**Text section**

Start of Block

Glaucoma Awareness Month: MI-SIGHT Program
January is Glaucoma Awareness Month. More than 3 million Americans have glaucoma. Learn more about the symptoms and risks and the Michigan Screening and intervention for Glaucoma and eye Health through Telemedicine (MI-SIGHT) study funded by the Centers for Disease Control and Prevention, Vision Health Initiative.
Paula Anne Newman Casey, M.D., MS, associate professor of ophthalmology at the University of Michigan and principal investigator of the MI-SIGHT study, answers questions about glaucoma and MI-SIGHT.
Q. What is glaucoma?
Glaucoma is a group of eye diseases that can cause vision loss and irreversible blindness by damaging the optic nerve in the back of the eye, which carries images from the eye to the brain.
Q. What are the symptoms of Glaucoma?
A. Glaucoma doesn’t usually have any early symptoms. However, over time, people with glaucoma may start to slowly lose peripheral vision, which is the ability to see objects around them without turning their heads or moving their eyes. This is hard to notice as it is easy to turn your head to see things. What people may notice more is not noticing cars or pedestrians until the last minute or having trouble reading, especially when the type does not have a lot of contrast, or even having trouble adjusting between light and dark.
Q. What is glaucoma screening?
A. Glaucoma screening involves more than checking your vision with the Eye Chart. One of the most important parts of glaucoma screening is evaluating the optic nerve. The optic nerve is like the electricity cable that connects the eye to the brain. The optic nerve brings all of the pixels from images the eye captures to the brain to project for us to see. In glaucoma, the optic nerve is damaged and pixels from the images we view are not transmitted to the brain. There are multiple ways to evaluate the optic nerve, including directly inspecting it through a dilated eye examination with an eye care provider, evaluating its health with a photograph or scan such as optical coherence tomography or evaluating its function through a visual field test. High eye pressure above 22 mmHg is also a risk factor for glaucoma and checking it can also be part of the glaucoma screening.

End of Block

**Excerpted records**
Start of Block

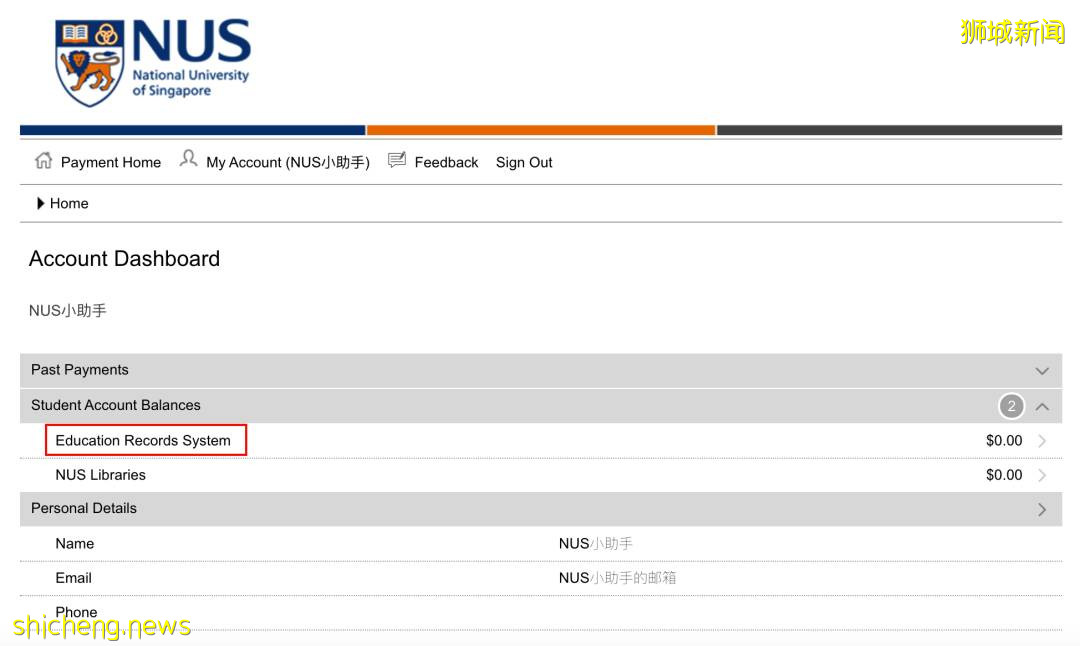Open Payment Home in navigation bar
The image size is (1080, 646).
110,162
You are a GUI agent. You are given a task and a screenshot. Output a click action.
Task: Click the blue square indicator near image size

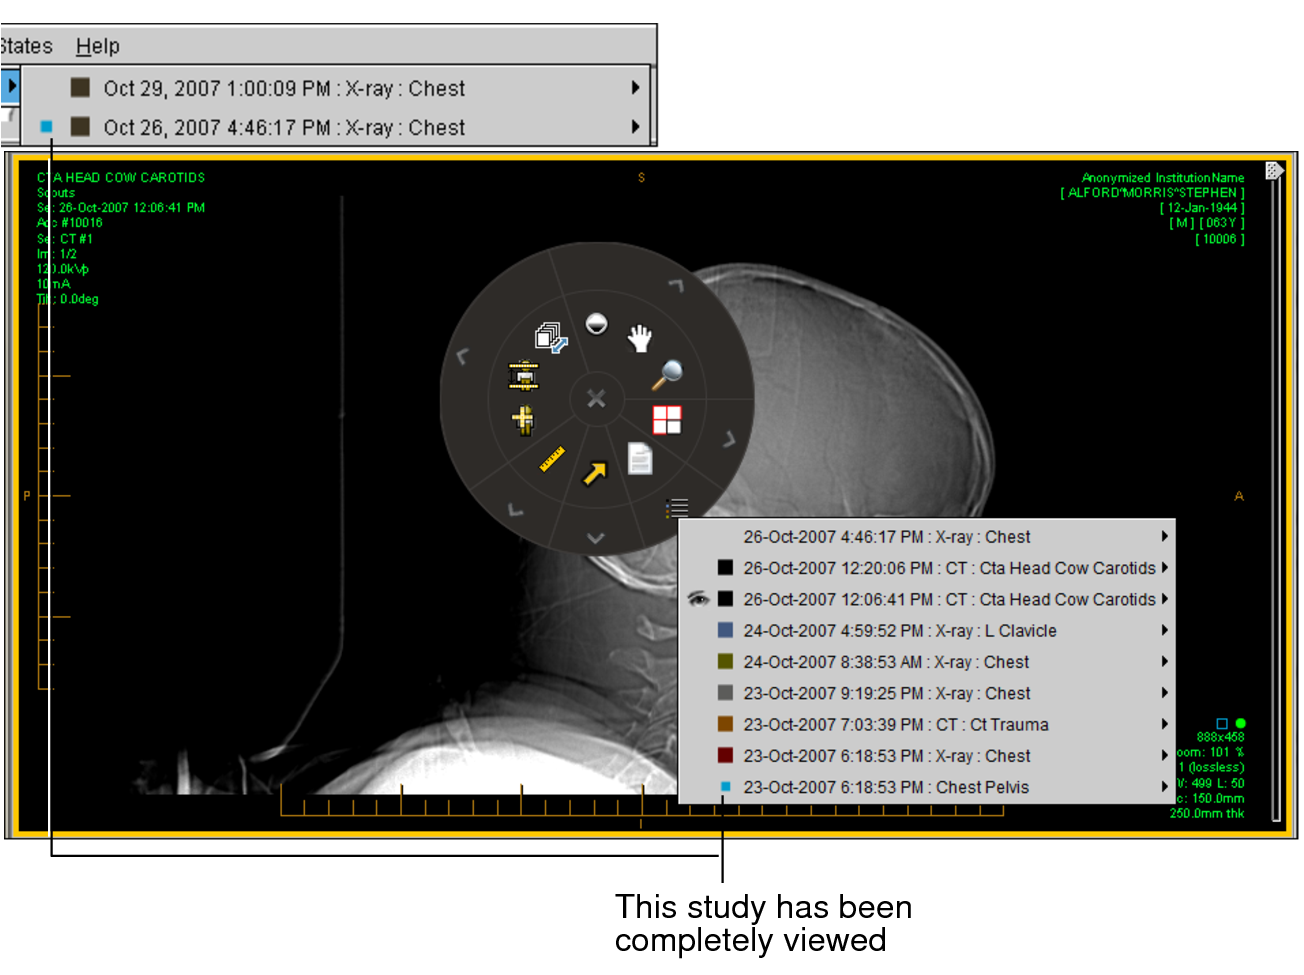[1221, 723]
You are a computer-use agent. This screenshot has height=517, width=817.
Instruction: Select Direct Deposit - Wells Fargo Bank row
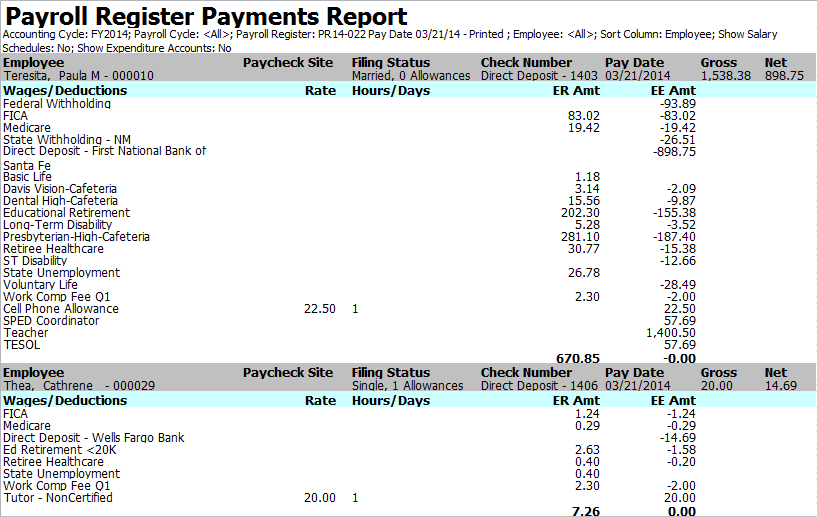coord(93,437)
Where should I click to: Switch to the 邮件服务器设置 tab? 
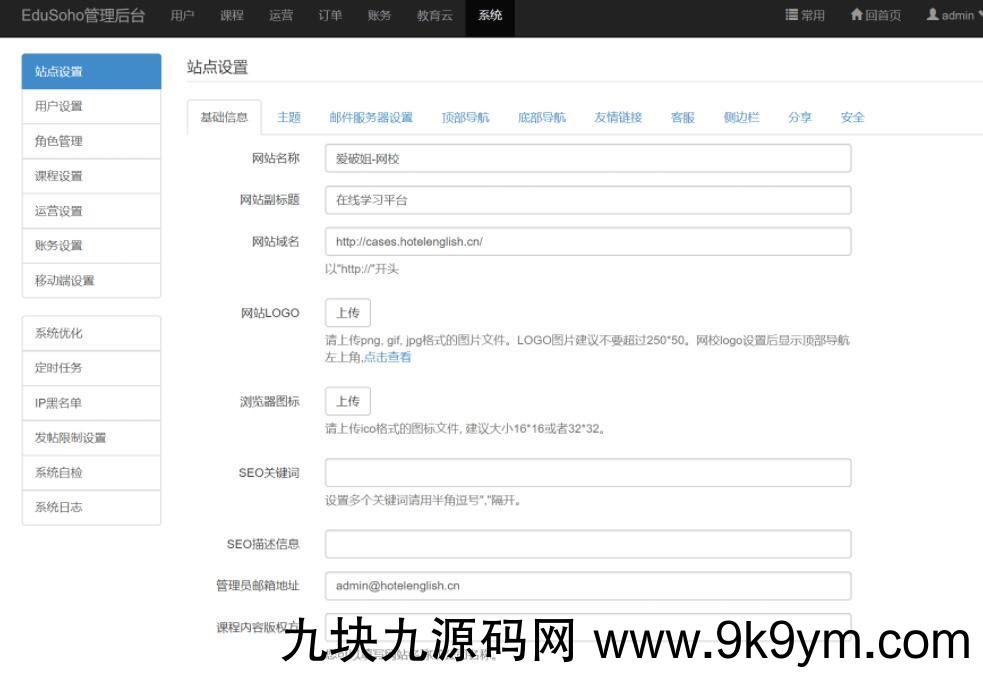(x=371, y=117)
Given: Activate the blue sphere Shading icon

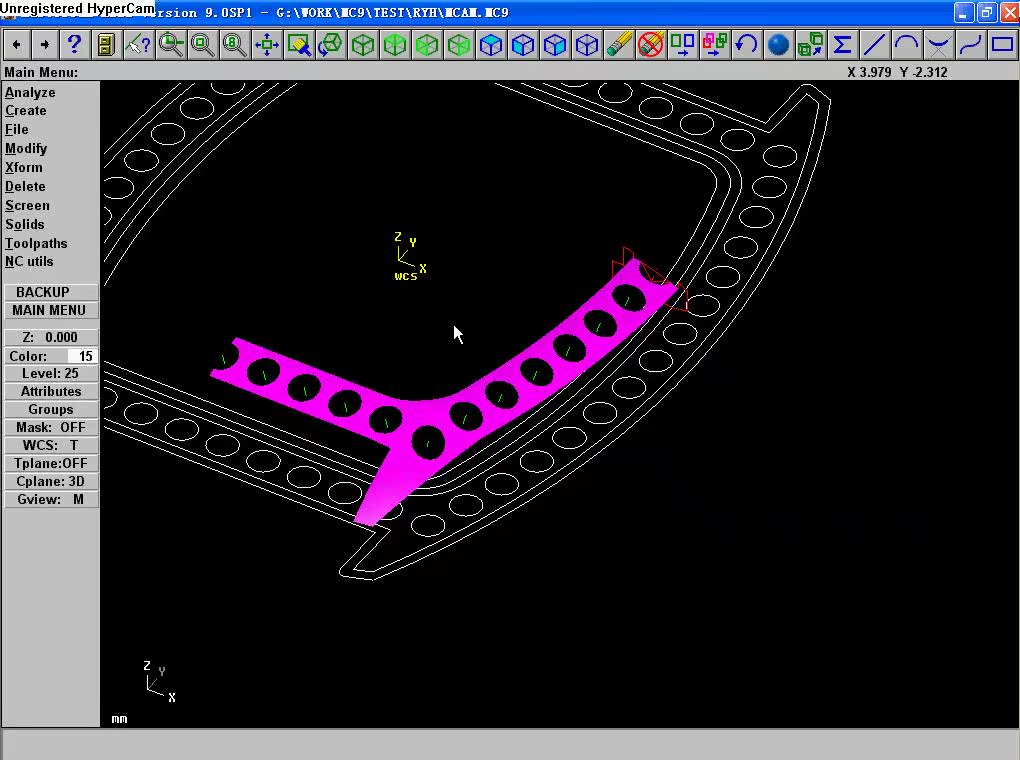Looking at the screenshot, I should pyautogui.click(x=778, y=45).
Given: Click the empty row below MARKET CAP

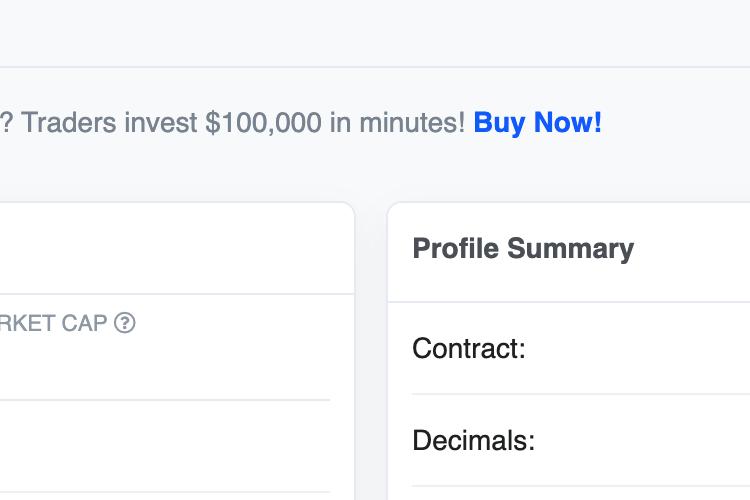Looking at the screenshot, I should coord(165,446).

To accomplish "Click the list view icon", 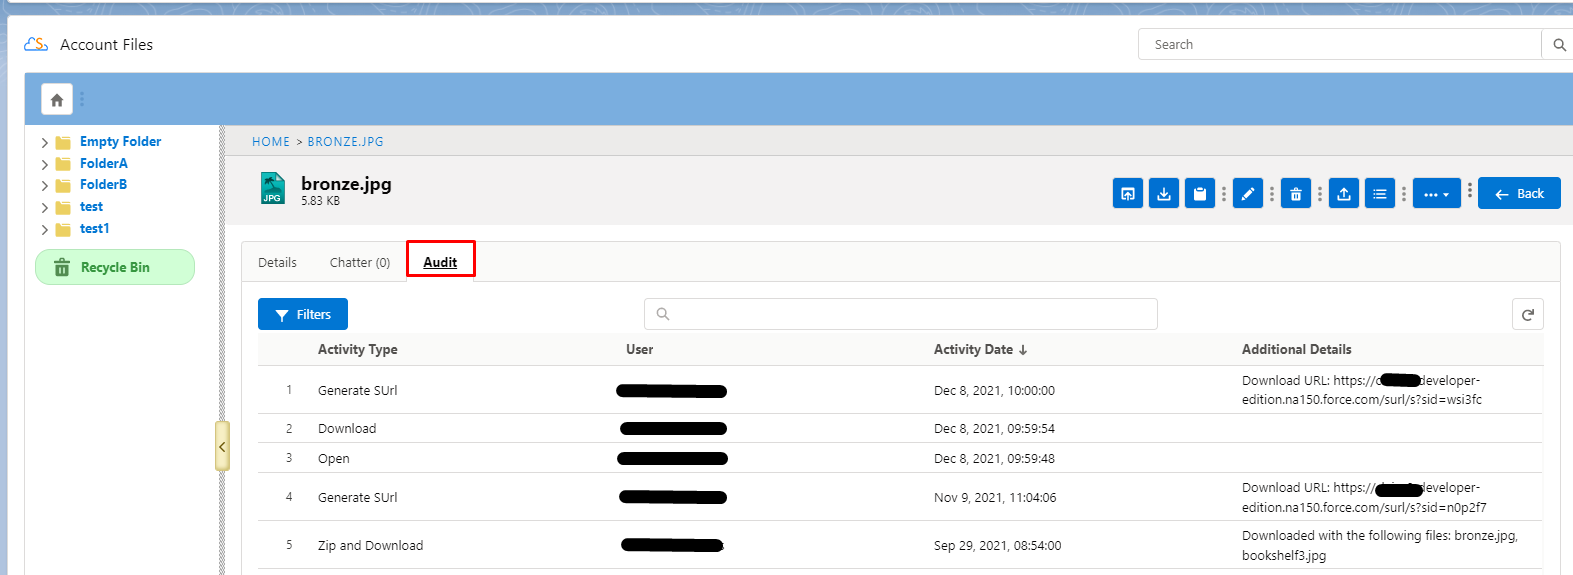I will coord(1379,194).
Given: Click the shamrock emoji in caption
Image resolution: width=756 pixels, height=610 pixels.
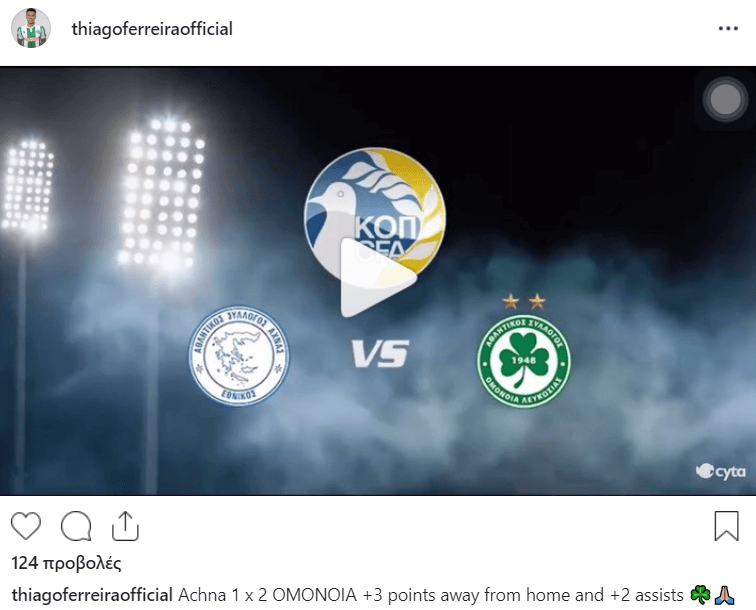Looking at the screenshot, I should (700, 595).
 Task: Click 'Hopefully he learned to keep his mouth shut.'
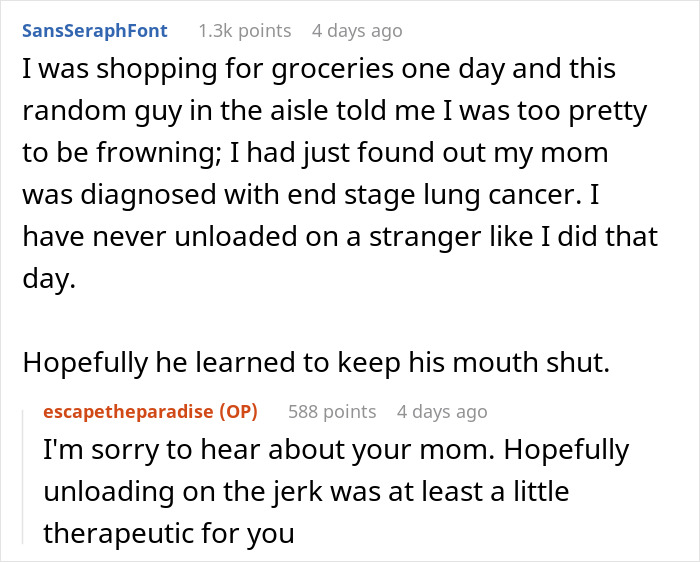click(314, 363)
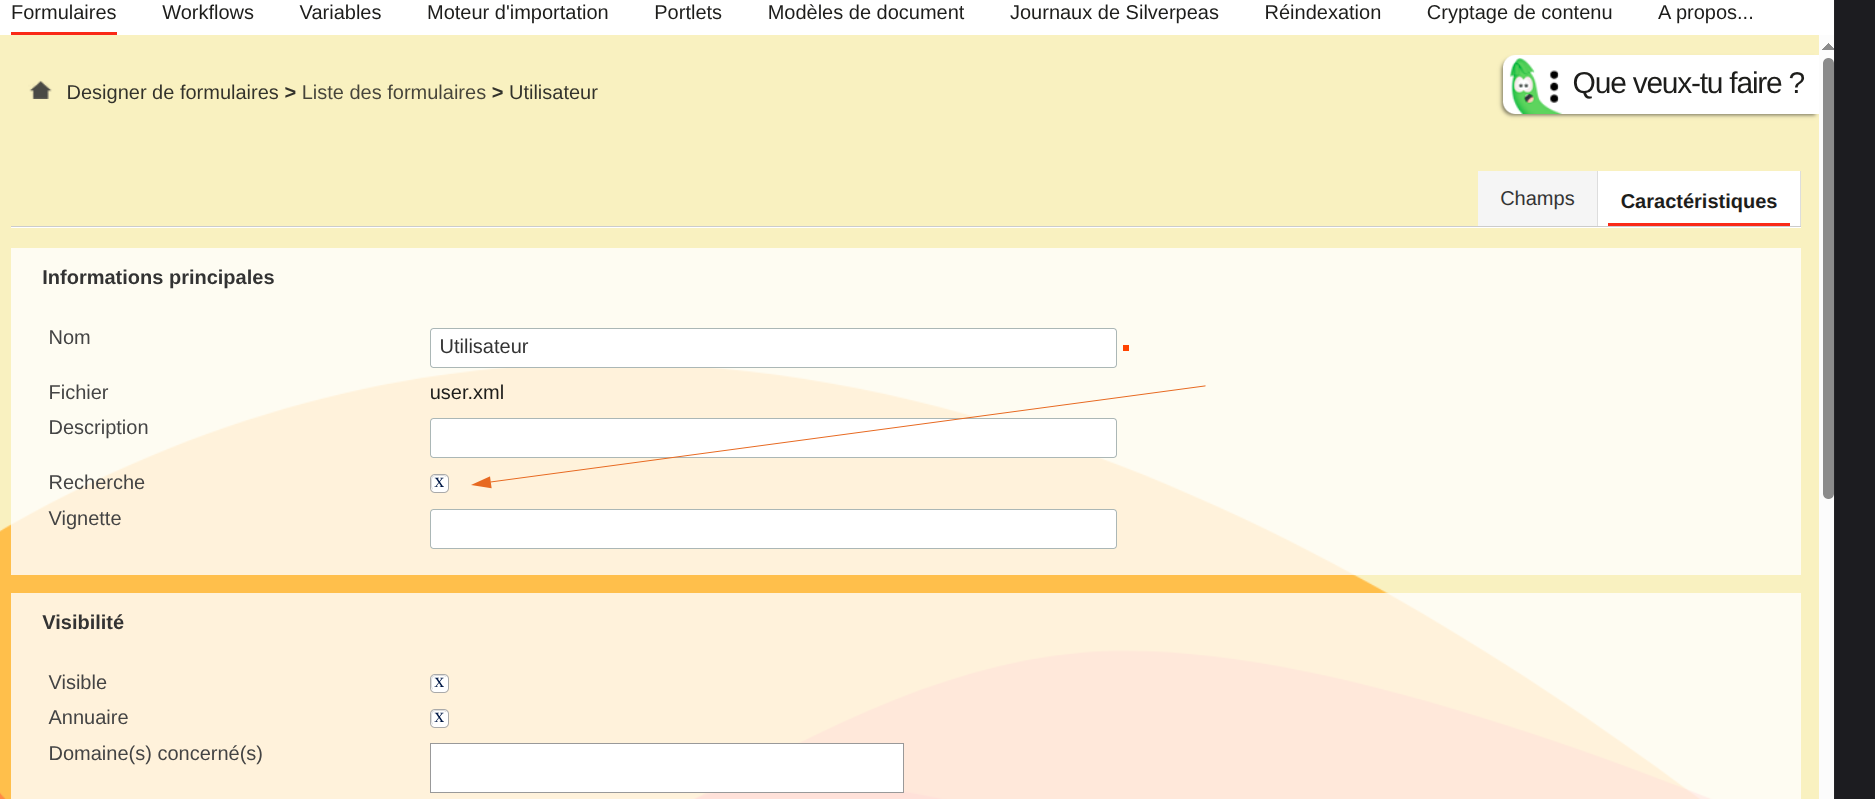Open the three-dot menu beside mascot
The image size is (1875, 799).
pos(1554,86)
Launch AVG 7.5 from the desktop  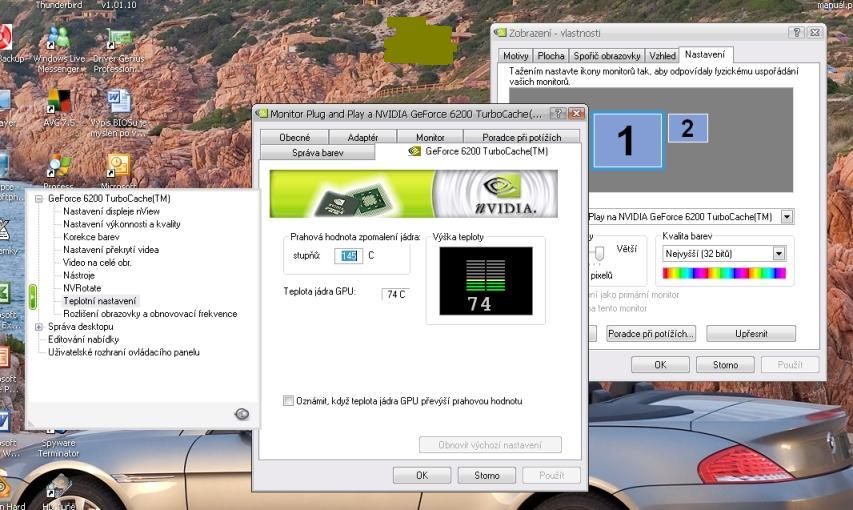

End of Block

**To do**
Repeat the stretch of the glaucoma text from "Glaucoma is a" through "light and dark.", with "peripheral vision" swapped for "side vision".

**Result of this exercise**
Glaucoma is a group of eye diseases that can cause vision loss and irreversible blindness by damaging the optic nerve in the back of the eye, which carries images from the eye to the brain.
Q. What are the symptoms of Glaucoma?
A. Glaucoma doesn’t usually have any early symptoms. However, over time, people with glaucoma may start to slowly lose side vision, which is the ability to see objects around them without turning their heads or moving their eyes. This is hard to notice as it is easy to turn your head to see things. What people may notice more is not noticing cars or pedestrians until the last minute or having trouble reading, especially when the type does not have a lot of contrast, or even having trouble adjusting between light and dark.